Bruno, enquanto mestre, foi responsável por desenvolver a história e criar o universo com o qual os personagens interagem. Tiago escolheu jogar com um Patrulheiro Humano, Chico escolheu um Guerreiro Anão, Gabriel escolheu um Mago Humano e Rodrigo um Feiticeiro Elfo. Assim, a primeira experiência de todos com o RPG se desenvolveu, através da história criada por Bruno.
E nesse rico universo, apesar da falta de experiência dos jogadores, ao final da “mesa” todos levaram o mérito de derrotar a Medusa!
Todos saíram felizes e encantados com esse jogo, e perceberam que o RPG está muito além das regras ou sistemas que se utiliza para jogar. O RPG, na verdade, se constrói pela interpretação dos personagens para com a trama proposta, se constrói na colaboração entre os personagens até o cumprir de uma quest, se constrói com as várias horas de risada ao lado dos seus amigos. Basta permitir a criatividade conduzir a história e coisas inimagináveis podem acontecer.
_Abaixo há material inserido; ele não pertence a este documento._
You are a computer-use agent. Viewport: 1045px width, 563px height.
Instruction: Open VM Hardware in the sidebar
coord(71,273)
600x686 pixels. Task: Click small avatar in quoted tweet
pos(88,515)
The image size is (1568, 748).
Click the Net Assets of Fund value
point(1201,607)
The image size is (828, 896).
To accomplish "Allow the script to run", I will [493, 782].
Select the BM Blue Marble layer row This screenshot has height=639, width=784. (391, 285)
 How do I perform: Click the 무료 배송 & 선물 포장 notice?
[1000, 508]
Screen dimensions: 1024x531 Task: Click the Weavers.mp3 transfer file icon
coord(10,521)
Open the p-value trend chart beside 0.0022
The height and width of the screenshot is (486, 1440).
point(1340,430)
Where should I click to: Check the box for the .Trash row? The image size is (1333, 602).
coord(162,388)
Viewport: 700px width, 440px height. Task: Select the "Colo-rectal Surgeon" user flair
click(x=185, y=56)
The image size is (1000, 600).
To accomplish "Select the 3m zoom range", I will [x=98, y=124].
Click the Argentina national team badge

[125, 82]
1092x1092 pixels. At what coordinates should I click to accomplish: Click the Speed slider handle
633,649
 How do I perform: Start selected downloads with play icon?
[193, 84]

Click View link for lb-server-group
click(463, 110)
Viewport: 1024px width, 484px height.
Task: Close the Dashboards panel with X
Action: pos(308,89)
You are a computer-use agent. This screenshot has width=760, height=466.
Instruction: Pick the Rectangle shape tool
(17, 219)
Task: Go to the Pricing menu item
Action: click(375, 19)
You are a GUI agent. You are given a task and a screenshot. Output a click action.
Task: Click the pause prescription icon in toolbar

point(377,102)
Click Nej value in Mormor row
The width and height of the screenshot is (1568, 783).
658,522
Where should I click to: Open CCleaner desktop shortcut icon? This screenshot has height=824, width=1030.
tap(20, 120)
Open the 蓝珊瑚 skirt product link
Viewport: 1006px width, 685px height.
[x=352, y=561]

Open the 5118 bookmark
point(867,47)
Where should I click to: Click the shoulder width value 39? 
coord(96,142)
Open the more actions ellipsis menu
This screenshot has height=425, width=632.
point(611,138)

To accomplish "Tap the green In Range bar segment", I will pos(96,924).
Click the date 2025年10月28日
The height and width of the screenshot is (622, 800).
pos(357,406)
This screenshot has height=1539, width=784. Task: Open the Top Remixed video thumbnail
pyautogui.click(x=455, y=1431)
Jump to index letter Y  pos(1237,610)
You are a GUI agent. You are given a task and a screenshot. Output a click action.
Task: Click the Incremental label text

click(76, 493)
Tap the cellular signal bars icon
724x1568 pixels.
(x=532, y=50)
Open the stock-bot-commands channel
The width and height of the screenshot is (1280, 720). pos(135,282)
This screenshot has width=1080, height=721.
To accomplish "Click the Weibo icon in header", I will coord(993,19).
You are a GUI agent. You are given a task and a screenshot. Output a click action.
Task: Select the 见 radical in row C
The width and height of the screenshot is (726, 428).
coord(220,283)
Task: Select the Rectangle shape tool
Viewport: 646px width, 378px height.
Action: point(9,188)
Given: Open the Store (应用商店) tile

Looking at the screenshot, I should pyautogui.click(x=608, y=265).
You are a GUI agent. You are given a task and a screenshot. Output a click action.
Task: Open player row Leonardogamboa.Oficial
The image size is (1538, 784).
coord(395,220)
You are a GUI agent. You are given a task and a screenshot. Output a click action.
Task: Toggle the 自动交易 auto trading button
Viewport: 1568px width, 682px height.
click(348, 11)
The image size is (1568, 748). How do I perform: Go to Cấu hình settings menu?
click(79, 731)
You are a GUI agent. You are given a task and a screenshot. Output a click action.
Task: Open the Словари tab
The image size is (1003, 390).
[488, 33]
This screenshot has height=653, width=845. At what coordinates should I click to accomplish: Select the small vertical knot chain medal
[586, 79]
– Conto com vocês para o bom desenvolvimento da nossa história – disse Bruno a todos ao final da mesa. – Meu intuito – continuou – é que possamos nos divertir e desenvolver a trama de forma mais natural. Vocês ainda precisam encontrar a princesa desaparecida! Na próxima “mesa” não serei tão bonzinho como fui nas outras. Afinal, vocês estão mais fortes e mais experientes.
Quanto ao texto ficam os meus agradecimentos ao meu amigo, D. Cordeiro, por conceder um pouco de sua experiência pessoal sobre o jogo, e a todos os amigos que tanto tem se esforçado para conciliar as agendas para mais um dia de RPG e muitas boas conversas.